I have faith in FB. It is a good communication/community tool. They have to tone down the VR thing a bit. It is not the time for VR yet.
hirvi74·vor 4 Jahren
I'd rather FB tone down the blatant anti-privacy practices against their users first.
ergocoder·vor 4 Jahren
We are talking about how FB can survive, not how it would be nice for you.

Also, this may come as a surprise to you, but, in many other parts of the world, privacy is low in priority to solve, especially in developing countries.
twobitshifter·vor 4 Jahren
And it’s difficult for facebook to argue that apple giving users the option to keep their data private was anticompetitive.

This is the classic problem of building on someone else’s platform. I know facebook tried their own phone and bubble based android launchers, but they seemed to give that up too easily. In comparison to the money being spent on meta, attacking their weaknesses on the device front might have been a better avenue. They could have bought their way in rather than building it.
[deleted]·vor 4 Jahren
russiasux·vor 4 Jahren
Examining away the current FB disaster with an iOS update completely missed the point.

Facebook has one customer: advertisers and billions of products.

The only way for them to fuck this up is to screw their advertisers (mostly small businesses) to the extent that THE ADVERTISERS LEAVE. Yes users leaving is bad, but if they continued to evolve their ad product it would easily be possible to compensate for that... except they aren't about evolving things so much as they are about breaking things... At their customers expense (advertisers).

Having spent many many years with a Facebook ad budget measured in percentages of a multimillion dollar gross, which is now zero due to being sold bot impressions constantly, and having my ability to remove those bot impressions... removed.. My guess is that at this point I am not alone.

Going from 8% gross to zero is going to hurt if it happens across every small business in the country.

If you own FB stock... Consider yourself warned. It's WAY worse than Musk's estimate of 20% bots on Twitter (because the bots are written to... Well... Engage with ads and thereby avoid being banned by generating revenue for FB).

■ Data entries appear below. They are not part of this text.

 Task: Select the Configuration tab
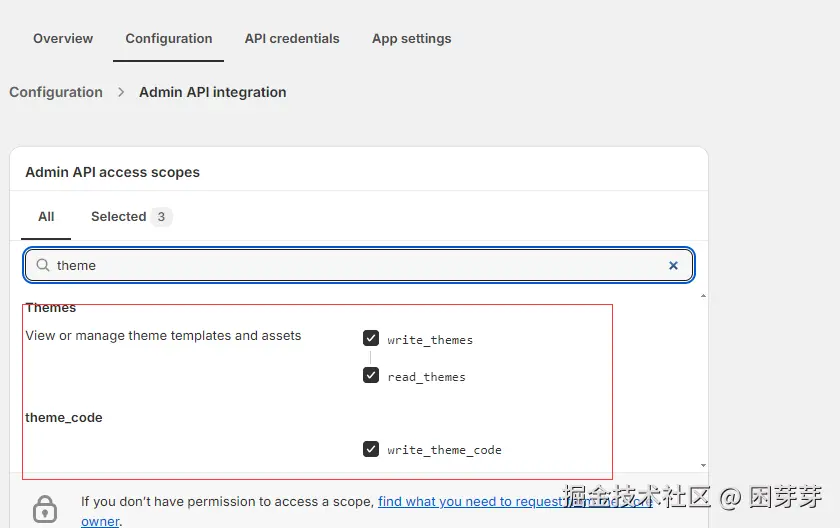[x=169, y=39]
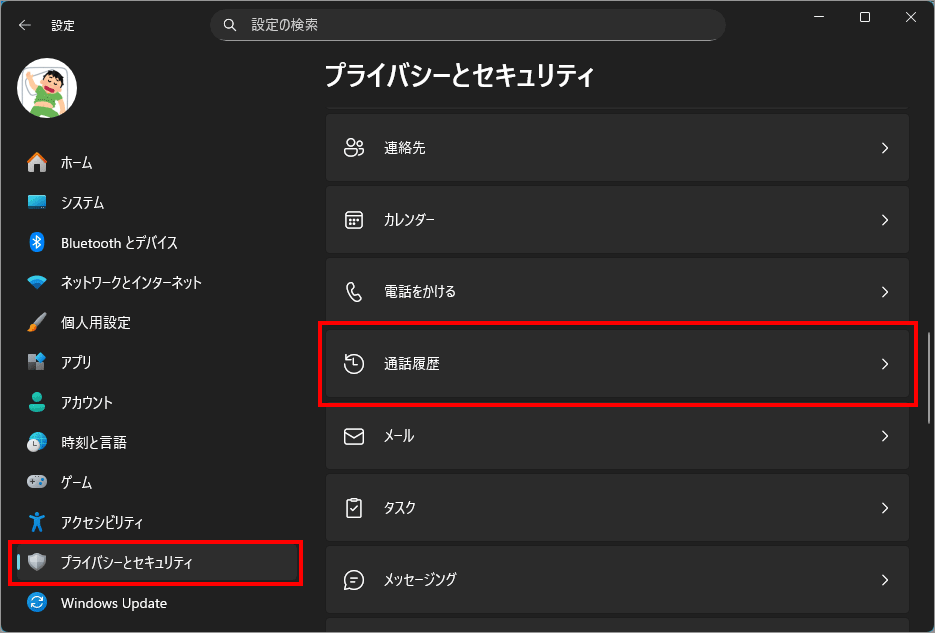
Task: Open the タスク chevron arrow
Action: [884, 508]
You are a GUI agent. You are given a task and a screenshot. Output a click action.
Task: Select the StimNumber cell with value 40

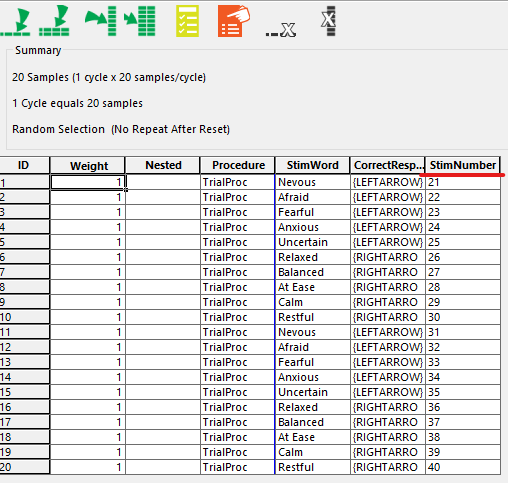[463, 467]
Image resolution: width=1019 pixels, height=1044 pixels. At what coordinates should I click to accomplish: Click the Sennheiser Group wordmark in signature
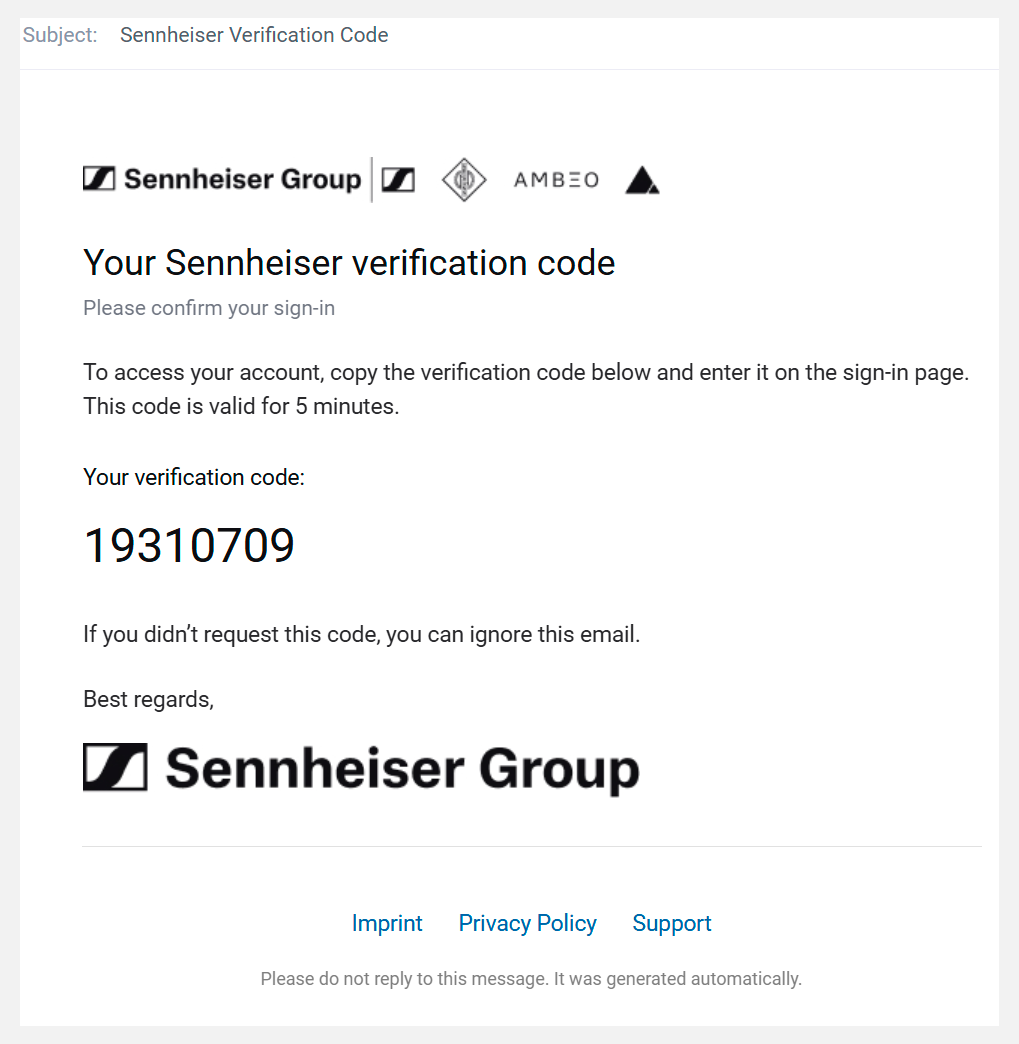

The Metaverse will not solve this problem. Ever.
bdangubic·vor 4 Jahren
how much money do you think they make in countries where they are "the internet..."?
CynicusRex·vor 4 Jahren
Glad to see my quitfacebook.org is finally getting some sweet action.
IronWolve·vor 4 Jahren
Many of my friends moved off due to censorship, even my state republican group moved over to mewe, my gf's book club moved to mewe, few of my family members closed their fb due to politics on their hobby groups.

Seems like all the big platforms are running off users. I use to watch my podcasts on youtube, now its at least a 3rd on rumble.

Its kinda neat that the big corps politics are spawning up tons of other platforms.
antifa·vor 4 Jahren
This must be why I suddenly started receiving emails for things I normally only get push notifications for.